Sitting At The Grownup's Table These Days

Mom would have been 86 today had she not died peacefully in her sleep back in June 2001. Well, if she didn't die that day, she surely would have keeled over a few months later on September 11th. On the morning of 9/11, with mom's death not completely sunken in yet, I picked up the phone to call her and tell her, "I told you so!". Ironically when I went to her empty house to bring in the mail that week, the cover of Newsweek had a story about how bush stole the election. God, I so wanted to share that with her too. She was a Republican. So was I, but I voted for a person, not the party. I think that makes me an Independent.

My last conversation with her, the night before she died, was about that poor women who killed her kids. My mom and I were discussing how being knocked up repeatedly and forced to homeschool the children would drive any woman completely mad. I think I was even crying about how her husband drove her to do it and that I thought he should stand before the firing squad. I have this thing about men who make their wives crazy. Then I kissed mom goodbye and told her I'd pick her up in the morning for her hair appointment. Well, I went to pick her up the next morning, but she was sleeping so soundly that she wouldn't wake up. She was like a princess. A perfect lady even in death. She had predicted that all her life. I'm serious. (Although don't tell her I said this, but she used to say things spontaneously and in a hushed tone like, "Sometimes, Lizzy, you just have to call a fuck a fuck.")

Mom was an avid worrier and CNN watcher (She wore hilarious prescription binocular glasses just to watch CNN) in the years before she died. I had no time to read or watch the news at that time because I had a family at home, was taking care of my parents (dad died a year before mom) and trying to run a business. So mom would tell me what she saw/heard on the news and then we'd argue about it over breakfast in the Grapevine Cafe where I took her almost every morning before we ran errands together and amassed even more stuff that I would eventually have to get rid of.

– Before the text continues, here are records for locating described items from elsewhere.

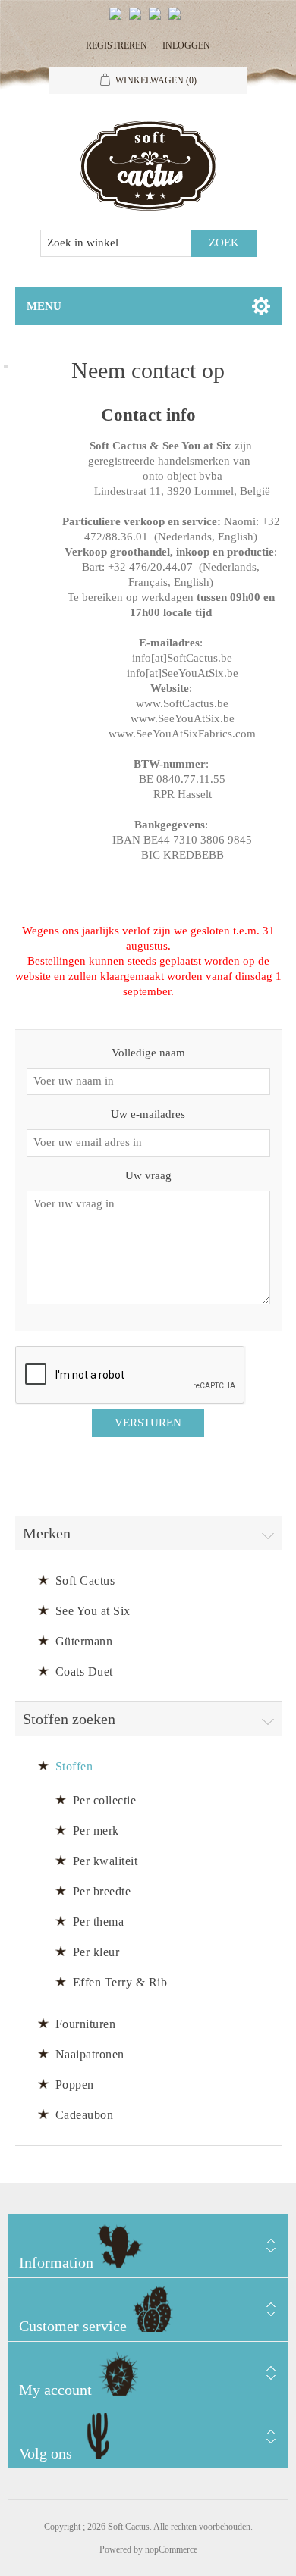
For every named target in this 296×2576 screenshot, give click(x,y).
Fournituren (85, 2023)
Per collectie (105, 1800)
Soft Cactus (85, 1580)
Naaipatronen (89, 2054)
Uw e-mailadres (148, 1114)
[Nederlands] (138, 20)
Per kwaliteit (105, 1861)
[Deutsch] (177, 20)
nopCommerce (171, 2549)
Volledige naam (148, 1053)
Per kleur (96, 1951)
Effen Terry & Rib (120, 1982)
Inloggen (186, 45)
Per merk (96, 1830)
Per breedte (102, 1891)
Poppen (74, 2084)
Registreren (116, 45)
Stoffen (74, 1766)
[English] (118, 20)
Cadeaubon (84, 2114)
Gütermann (84, 1641)
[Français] (158, 20)
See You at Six (93, 1610)
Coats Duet (84, 1671)
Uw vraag (148, 1175)
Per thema (98, 1921)
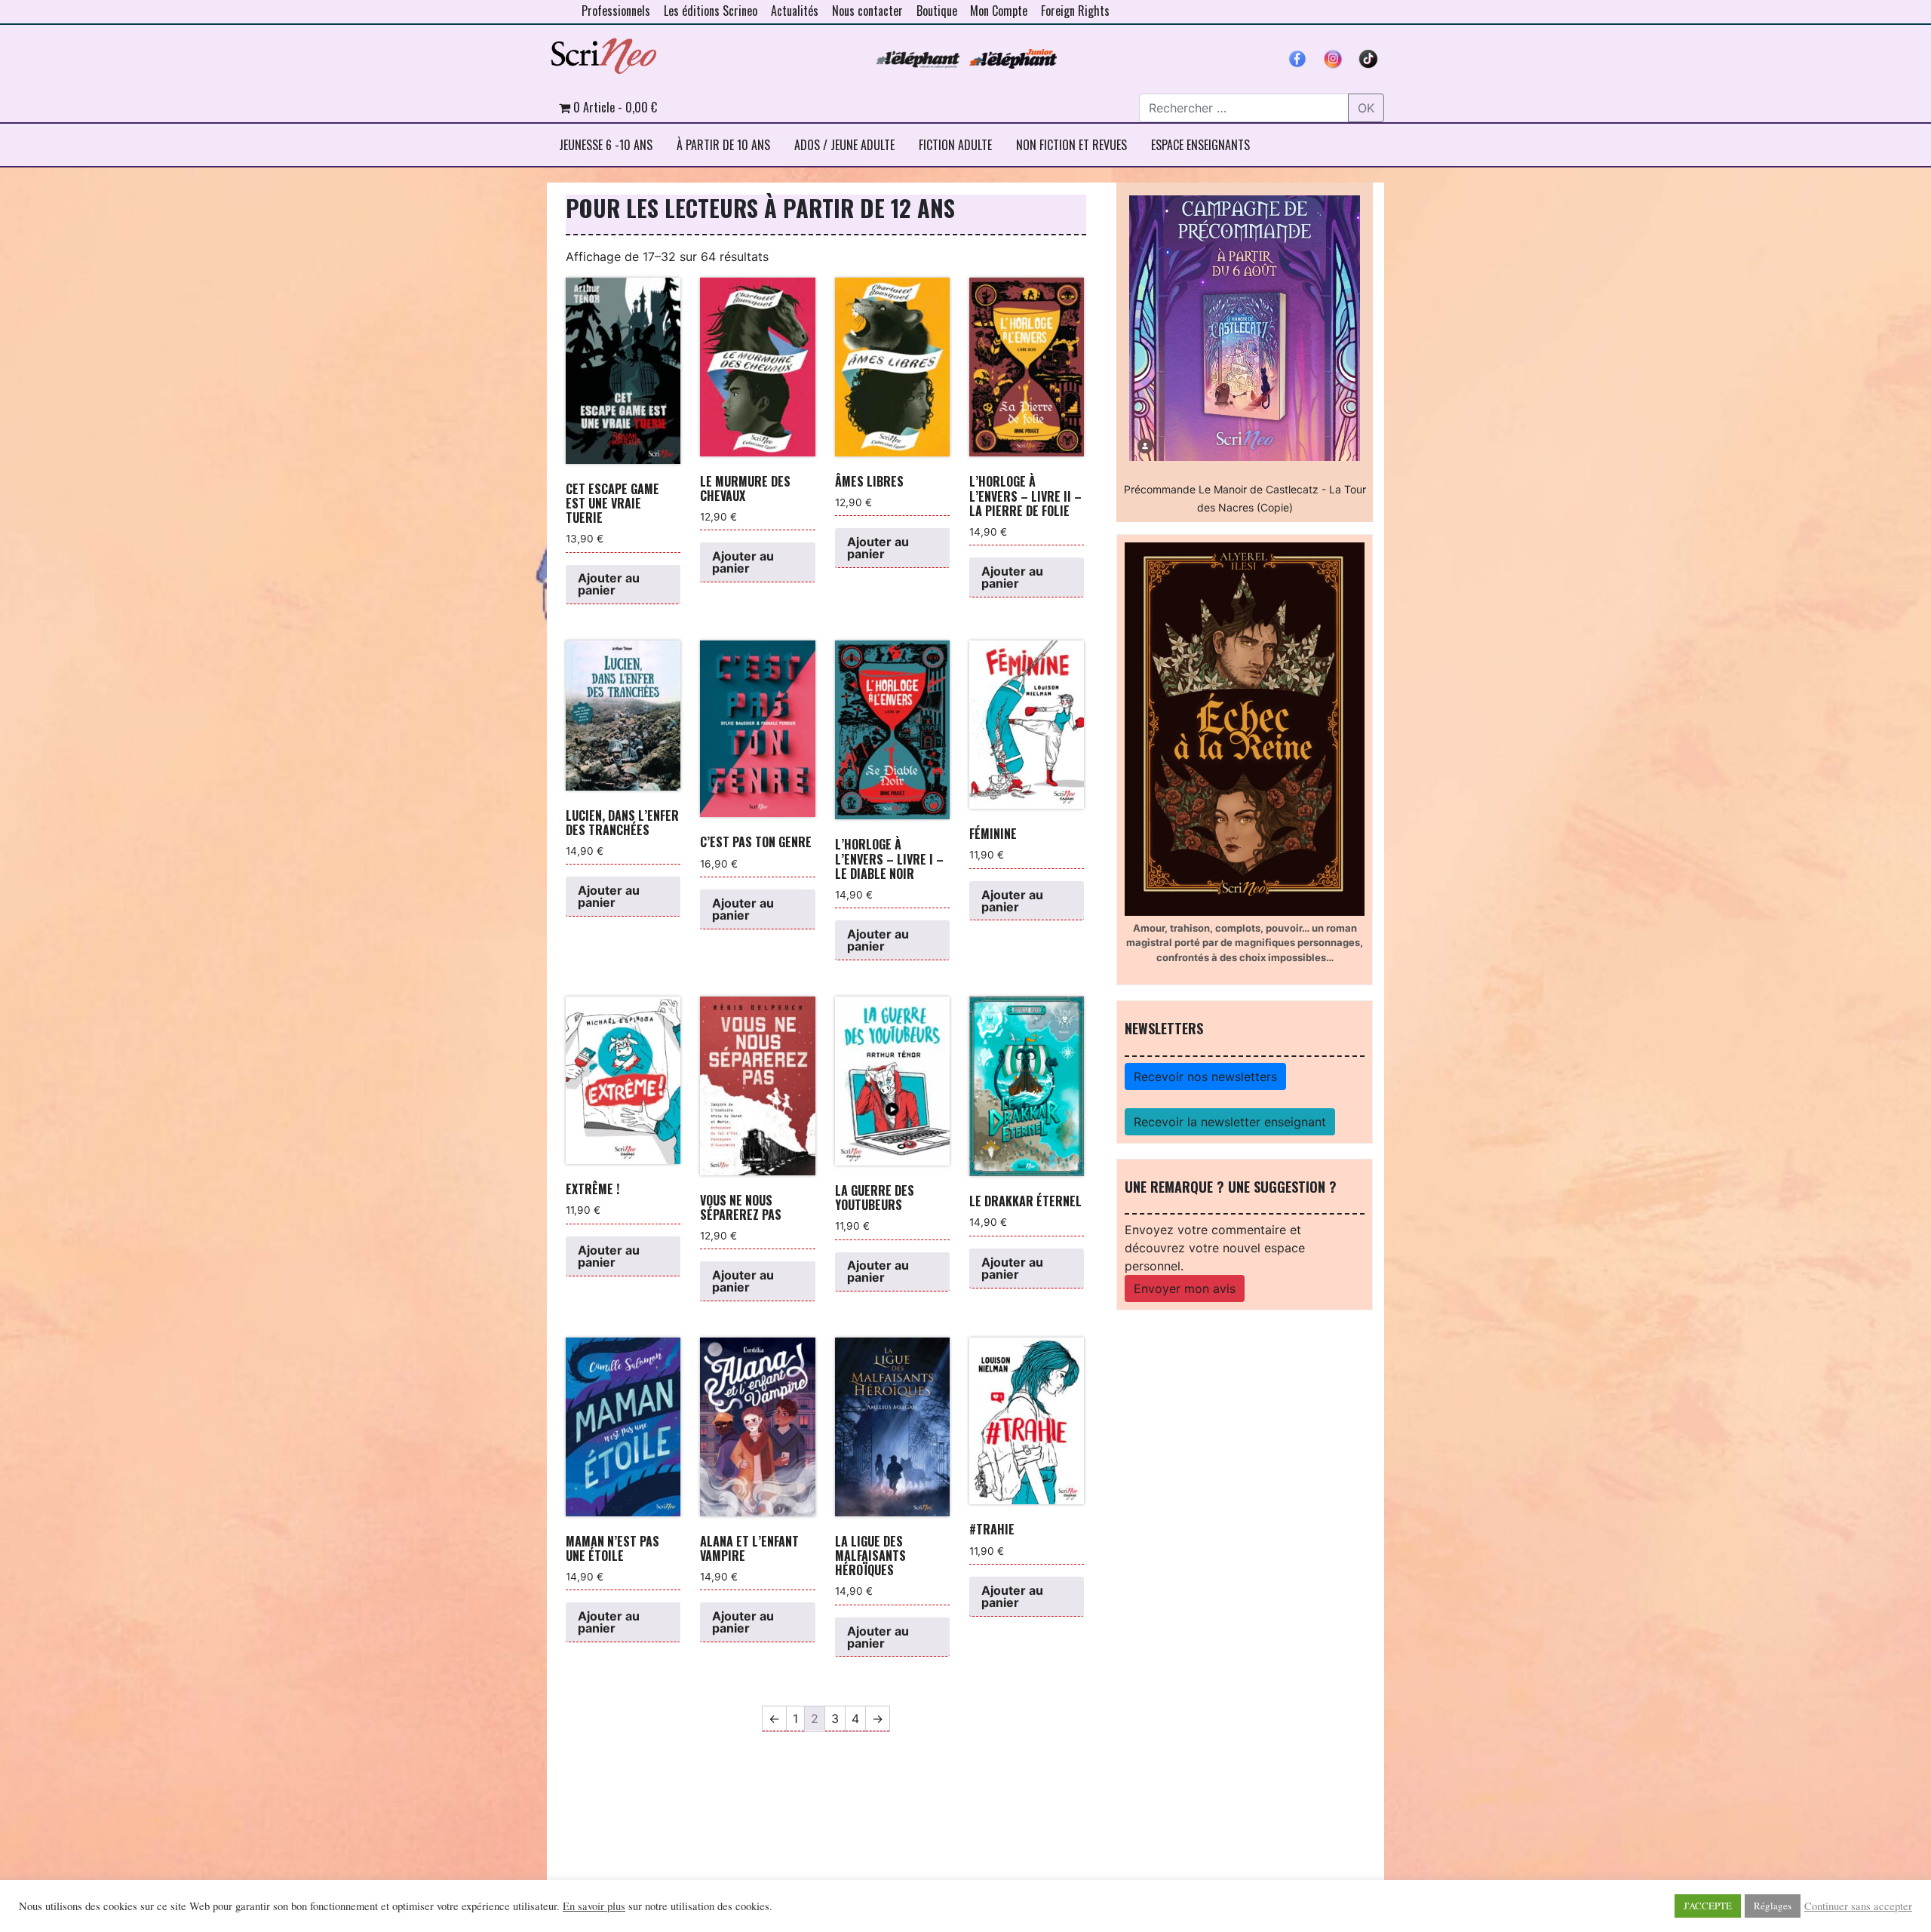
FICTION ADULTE (955, 145)
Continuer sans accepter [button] (1858, 1906)
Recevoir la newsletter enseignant (1230, 1121)
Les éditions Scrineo (710, 11)
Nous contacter (867, 11)
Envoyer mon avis (1185, 1288)
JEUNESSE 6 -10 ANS (605, 145)
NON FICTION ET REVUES (1071, 145)
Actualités (794, 11)
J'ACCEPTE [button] (1708, 1905)
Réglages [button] (1772, 1905)
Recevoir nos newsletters (1205, 1076)
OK (1366, 107)
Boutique (936, 11)
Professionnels (616, 11)
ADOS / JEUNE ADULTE (844, 145)
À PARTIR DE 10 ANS (723, 145)
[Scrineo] (603, 50)
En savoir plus (594, 1906)
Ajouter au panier (609, 583)
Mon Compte (998, 11)
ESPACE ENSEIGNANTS (1200, 145)
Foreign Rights (1075, 11)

She was legally blind due to macular degeneration and she was pissed off that she couldn't drive more than anything in the world. (She was always very independent. She married at 30 because she was a career woman and worked until she was 37 when I came along and then she shopped for a living.) The night before she died, my husband and the man who had just bought her car met at her house to take it away. The first thing I saw in her kitchen when I entered the back door was the stuff from the trunk of her car neatly piled under the table. Everything was neat and the house was dark. I believe the selling of her car, which sat motionless in the garage for over a year, reaffirmed her utter helplessness. There was no turning back. She really wasn't helpless or useless. I enjoyed the hell out of her and our talks. She was my best friend and confidant. She was my son's Grandma.